En cierta ocasión quiso que el padre prior del convento de San Francisco, de la Casa Grande, que hoy ocupa su lugar la Plaza Nueva, fuera a palacio, tenía fama de ser hombre afable e inteligente y quería tener su consejo en un cuestión de fe.
Mandó llamarlo con el infortunio que se encontraba en Jerez de la Frontera atendiendo a otros motivos religiosos. El rey montó en cólera y pidió explicaciones de por qué no había sido informado de esas circunstancias. Nadie sabía que decir y, de esa forma se presentó en el convento para comprobar que, efectivamente, no estaba allí.
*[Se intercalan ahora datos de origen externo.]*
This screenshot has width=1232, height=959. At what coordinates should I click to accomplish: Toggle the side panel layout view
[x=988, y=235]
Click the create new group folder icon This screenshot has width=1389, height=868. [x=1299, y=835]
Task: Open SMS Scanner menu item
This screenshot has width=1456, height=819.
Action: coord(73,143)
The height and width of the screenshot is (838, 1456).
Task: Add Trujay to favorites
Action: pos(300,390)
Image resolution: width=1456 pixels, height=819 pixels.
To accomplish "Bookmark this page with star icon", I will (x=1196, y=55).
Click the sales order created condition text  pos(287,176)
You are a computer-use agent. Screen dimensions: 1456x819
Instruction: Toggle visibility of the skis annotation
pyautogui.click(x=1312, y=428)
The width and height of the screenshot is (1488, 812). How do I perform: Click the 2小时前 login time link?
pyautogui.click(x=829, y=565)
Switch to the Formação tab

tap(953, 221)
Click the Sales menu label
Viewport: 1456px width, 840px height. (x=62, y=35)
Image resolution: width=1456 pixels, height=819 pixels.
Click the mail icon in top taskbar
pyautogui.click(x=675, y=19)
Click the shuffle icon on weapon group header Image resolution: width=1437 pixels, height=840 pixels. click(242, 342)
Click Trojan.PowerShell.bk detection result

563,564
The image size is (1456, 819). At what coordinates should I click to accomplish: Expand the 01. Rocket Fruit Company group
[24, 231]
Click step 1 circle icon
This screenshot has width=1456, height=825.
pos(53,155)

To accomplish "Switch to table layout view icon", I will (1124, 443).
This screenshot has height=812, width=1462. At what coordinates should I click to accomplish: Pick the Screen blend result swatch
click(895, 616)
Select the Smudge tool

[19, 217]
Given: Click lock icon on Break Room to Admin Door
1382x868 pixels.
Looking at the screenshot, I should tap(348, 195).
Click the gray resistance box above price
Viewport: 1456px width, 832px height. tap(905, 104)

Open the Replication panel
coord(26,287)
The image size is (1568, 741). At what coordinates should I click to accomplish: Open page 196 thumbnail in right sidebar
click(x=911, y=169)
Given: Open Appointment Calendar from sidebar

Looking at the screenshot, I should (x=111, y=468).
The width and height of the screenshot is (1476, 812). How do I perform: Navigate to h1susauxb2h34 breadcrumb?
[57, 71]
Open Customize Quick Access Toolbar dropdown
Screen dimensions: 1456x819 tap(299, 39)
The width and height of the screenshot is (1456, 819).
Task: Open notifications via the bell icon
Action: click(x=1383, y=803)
Con un gran malestar dijo que a la mañana siguiente debía comparecer ante él o los miembros del convento pagarían aquella desobediencia.
Sin saber cómo actuar, una vez el rey abandono el lugar, un lego, encargado de la cocina, dijo que él podría ser de ayuda, aún no había pronunciado sus votos y cualquier mal recaería sobre él y no sobre los hermanos del convento.
-No temáis nada que yo trataré de sustituir al padre prior, me haré pasar por él.
Los hermanos creían que aquello era una locura, que la inteligencia del lego no alcanzaba la del prior y que las consecuencias, si se daba cuenta el rey, serían terribles.
Sea como fuere el lego acudió a la cita con Pedro I, embozado en su hábito y con la capucha que le cubría la cabeza y apenas dejaba ver su rostro. Cuando llegó ante el rey este le comunicó su malestar y era palpable la incomodidad que sentía.
Las tres pruebas
-No perdamos más el tiempo, se que sois hombre de gran inteligencia, ¿es cierto?
-Sólo intento ayudar a los demás, desde mi humildad, majestad.
-Bien, tendréis que demostrármelo o su congregación pagará las consecuencias -dijo el rey-. A ver, le haré tres preguntas, si falláis una de ellas no tendré piedad. Primera pregunta: ¿Cuánto vale tu rey?
El lego, sudoroso, dijo: Veintinueve monedas de plata majestad.
–¡¿Sólo eso vale tu rey!?
-Majestad, a nuestro Señor Jesucristo lo vendieron por 30 monedas de plata, ¿pretende valer lo mismo? No puede ser Majestad.
El rey, se quedó pensativo y espetó: ¡Bravo! Me satisface mucho esa respuesta. ¡Segunda pregunta! ¿Dónde está el centro del mundo?
-Majestad, está a vuestros pies, pero no por ser el rey sino porque la Tierra es redonda y esté donde esté el centro siempre estará a sus pies.
-¡Magnífico! -dijo complacido el rey. ¡Tercera pregunta! Respondedme: ¿En qué estoy equivocado?
Esta pregunta tenía su trampa pues el rey era infalible y llevar la contraria implicaba la muerte. Así, el lego cocinero, dijo: Es sencillo majestad, vuestro error es pensar que yo soy el padre prior pues sólo soy el lego cocinero.
Entonces se descubrió y se pudo ver su juventud y temor. El rey se levantó del trono y miró a los ojos al lego, no podía hacer nada, había respondido bien a todo y, entonces, ante el estupor de los presentes, echo a reír.
Al día siguiente pidió que se presentara ante él, así lo hizo y, solemnemente lo nombre prior del convento franciscano por su valor e inteligencia. Fue la recompensa al lego que osó enfrentarse al rey.